Joseph Quiney et Nelly Bardin, au début de l'année 1907 (portraits extraits d'une photo de groupe de la famille Bardin, prise au Plantier, à Voiron)

C'est à Albens que sont nés les quatre enfants du couple :

  • Anne-Marie, le 7 octobre 1906.
  • Henry, le 13 août 1908.
  • Yvonne, le 15 septembre 1909.
  • Marie-Antoinette, le 24 janvier 1912.

Joseph Quiney et Nelly Bardin voulaient probablement se rapprocher de la famille de Nelly, à Voiron. Peut-être qu'aussi, Joseph Quiney aspirait à gérer une étude plus importante. Lorsque l'occasion se présente, il achète l'étude de Me Tastu et, par décret du 12 octobre 1912, il est nommé notaire à Voiron. Il a revendu son étude d'Albens 35 000 francs, autrement dit le prix auquel il l'avait achetée. Celle de Voiron lui a coûté 100 000 francs, ce qui veut dire qu'en termes d'activité, elle est trois fois plus importante que celle d'Albens.

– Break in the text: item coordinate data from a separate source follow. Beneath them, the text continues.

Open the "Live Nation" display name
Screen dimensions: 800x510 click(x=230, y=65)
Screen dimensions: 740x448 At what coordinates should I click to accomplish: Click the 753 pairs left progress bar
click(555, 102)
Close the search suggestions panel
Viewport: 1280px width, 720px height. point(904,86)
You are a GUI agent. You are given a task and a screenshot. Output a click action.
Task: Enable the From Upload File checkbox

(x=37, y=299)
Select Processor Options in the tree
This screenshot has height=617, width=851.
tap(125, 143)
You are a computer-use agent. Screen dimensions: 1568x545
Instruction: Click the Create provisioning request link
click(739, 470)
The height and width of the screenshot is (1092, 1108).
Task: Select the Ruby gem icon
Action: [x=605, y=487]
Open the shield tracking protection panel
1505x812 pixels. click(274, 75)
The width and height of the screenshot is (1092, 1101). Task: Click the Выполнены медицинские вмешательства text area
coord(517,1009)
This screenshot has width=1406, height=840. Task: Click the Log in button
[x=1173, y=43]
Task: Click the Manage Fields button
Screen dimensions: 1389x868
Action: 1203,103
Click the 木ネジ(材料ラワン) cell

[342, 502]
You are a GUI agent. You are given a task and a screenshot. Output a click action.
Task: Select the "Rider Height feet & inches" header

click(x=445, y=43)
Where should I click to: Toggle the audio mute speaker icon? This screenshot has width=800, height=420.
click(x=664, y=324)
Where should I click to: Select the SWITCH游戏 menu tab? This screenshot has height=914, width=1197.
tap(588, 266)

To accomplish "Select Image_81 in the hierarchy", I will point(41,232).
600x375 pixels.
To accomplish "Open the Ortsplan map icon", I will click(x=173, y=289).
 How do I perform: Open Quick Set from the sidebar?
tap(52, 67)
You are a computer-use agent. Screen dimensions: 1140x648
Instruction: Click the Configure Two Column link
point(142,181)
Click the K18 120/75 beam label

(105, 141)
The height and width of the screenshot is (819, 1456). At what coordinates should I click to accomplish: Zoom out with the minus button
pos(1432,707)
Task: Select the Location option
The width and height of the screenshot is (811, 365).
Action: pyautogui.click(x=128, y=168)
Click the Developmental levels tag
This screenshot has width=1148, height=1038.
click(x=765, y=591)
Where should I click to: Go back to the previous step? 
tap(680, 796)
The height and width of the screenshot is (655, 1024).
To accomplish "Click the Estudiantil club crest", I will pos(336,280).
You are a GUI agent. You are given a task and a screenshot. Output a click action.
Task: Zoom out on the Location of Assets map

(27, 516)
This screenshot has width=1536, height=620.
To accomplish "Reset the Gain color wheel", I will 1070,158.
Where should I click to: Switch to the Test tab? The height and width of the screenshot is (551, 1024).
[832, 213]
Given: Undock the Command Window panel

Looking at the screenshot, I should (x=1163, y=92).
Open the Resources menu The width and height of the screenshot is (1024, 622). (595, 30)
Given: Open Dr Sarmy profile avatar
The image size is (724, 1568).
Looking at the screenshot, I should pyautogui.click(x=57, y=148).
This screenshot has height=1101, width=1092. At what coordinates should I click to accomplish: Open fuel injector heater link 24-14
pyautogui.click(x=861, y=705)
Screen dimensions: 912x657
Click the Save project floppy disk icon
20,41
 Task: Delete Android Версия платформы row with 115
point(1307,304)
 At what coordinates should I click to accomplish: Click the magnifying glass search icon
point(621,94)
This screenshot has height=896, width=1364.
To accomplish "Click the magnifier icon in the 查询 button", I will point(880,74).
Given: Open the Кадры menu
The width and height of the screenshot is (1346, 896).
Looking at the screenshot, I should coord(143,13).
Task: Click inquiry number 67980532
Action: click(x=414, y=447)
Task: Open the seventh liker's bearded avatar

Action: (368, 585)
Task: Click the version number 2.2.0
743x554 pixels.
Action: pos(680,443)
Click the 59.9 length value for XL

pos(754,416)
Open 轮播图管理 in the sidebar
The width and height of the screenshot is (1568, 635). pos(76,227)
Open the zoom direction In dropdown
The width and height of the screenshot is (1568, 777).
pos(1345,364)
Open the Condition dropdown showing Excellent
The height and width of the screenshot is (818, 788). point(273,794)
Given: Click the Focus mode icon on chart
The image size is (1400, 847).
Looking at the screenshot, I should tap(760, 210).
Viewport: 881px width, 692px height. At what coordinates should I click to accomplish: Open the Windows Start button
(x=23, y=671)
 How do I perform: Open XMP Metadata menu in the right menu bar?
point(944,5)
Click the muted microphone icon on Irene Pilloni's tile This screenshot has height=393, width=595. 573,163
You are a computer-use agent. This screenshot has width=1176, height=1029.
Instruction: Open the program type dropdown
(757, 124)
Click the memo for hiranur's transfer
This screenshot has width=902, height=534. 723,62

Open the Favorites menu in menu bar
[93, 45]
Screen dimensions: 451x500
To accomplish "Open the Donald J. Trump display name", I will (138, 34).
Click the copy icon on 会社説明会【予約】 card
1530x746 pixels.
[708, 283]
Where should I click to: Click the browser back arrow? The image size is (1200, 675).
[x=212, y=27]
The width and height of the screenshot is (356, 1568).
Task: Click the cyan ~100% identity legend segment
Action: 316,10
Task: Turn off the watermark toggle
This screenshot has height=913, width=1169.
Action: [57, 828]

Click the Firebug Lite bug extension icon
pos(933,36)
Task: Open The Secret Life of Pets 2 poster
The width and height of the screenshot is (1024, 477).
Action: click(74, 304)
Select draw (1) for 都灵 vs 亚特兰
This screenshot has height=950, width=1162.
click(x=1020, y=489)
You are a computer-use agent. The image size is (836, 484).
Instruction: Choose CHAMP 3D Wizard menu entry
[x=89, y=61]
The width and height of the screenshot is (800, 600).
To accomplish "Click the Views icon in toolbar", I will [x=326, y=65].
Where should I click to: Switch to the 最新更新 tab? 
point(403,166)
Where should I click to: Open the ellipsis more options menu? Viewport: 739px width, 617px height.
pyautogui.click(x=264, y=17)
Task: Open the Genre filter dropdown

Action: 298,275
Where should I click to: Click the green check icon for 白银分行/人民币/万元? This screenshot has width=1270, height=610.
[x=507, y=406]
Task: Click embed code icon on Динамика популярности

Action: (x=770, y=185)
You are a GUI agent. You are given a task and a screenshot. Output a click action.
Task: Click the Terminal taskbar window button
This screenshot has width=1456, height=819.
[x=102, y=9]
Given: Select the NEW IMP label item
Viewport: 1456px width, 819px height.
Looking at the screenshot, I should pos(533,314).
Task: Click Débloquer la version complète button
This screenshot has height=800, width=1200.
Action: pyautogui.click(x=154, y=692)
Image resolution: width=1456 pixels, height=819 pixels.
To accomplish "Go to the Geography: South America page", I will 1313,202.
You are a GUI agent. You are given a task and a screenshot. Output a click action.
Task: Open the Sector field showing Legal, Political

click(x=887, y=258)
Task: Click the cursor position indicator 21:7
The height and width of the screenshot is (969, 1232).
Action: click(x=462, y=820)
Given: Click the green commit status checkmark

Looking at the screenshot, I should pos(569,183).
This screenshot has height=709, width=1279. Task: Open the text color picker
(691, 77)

La famille s'installe à Voiron, au 2, rue Montgolfier, dans un immeuble qui existe encore.

Sur cette photo de tante Nénette (Marie-Antoinette Quiney) et oncle Paul (Paul Cornillon) prise le jour de leur mariage (19 avril 1941), l'appartement de la rue Montgolfier se trouve derrière eux. Ils sont sur les marches de l'église Saint-Bruno, à Voiron.


De son installation en 1912, jusqu'à son décès en 1936, il n'y a quasiment rien à dire. Il s'est exclusivement concentré sur son métier de notaire, ce qui fait que son nom n'apparaît pas en dehors de cette activité. Vers la fin de sa vie, il s'engage au sein de la Chambre de discipline des notaires de Grenoble dont il devient président en 1933,. Selon Me Silvy, dans une allocution prononcée après le décès de Joseph Quiney, il a fallu pour cela « vaincre sa modestie ». Ce discours mérite d'ailleurs d'être cité, tant, nous semble-t-il, il trace un portrait fidèle de notre arrière-grand-père :

D'une dignité de vie exemplaire, Me Quiney a accompli, pendant 38 ans, sa tâche journalière, scrupuleusement, lui-même, et sans bruit, faisant preuve, à chaque instant, d'une capacité de travail considérable, d'une compétence, d'une autorité et d'une conscience professionnelle indiscutables.

Avec cela, courtois et serviable, prêt à aider d'un conseil précis et sûr, il dédaignait les mesquines question d'intérêt, et se montrait toujours le plus cordial confrère.

Longtemps membre de la Chambre [des notaires], il fallut vaincre sa modestie pour le décider, en 1933, à accepter la présidence.

Vous savez tous avec quelle distinction, quelle autorité et quelle bienveillance, il a accompli ses fonctions parfois difficiles.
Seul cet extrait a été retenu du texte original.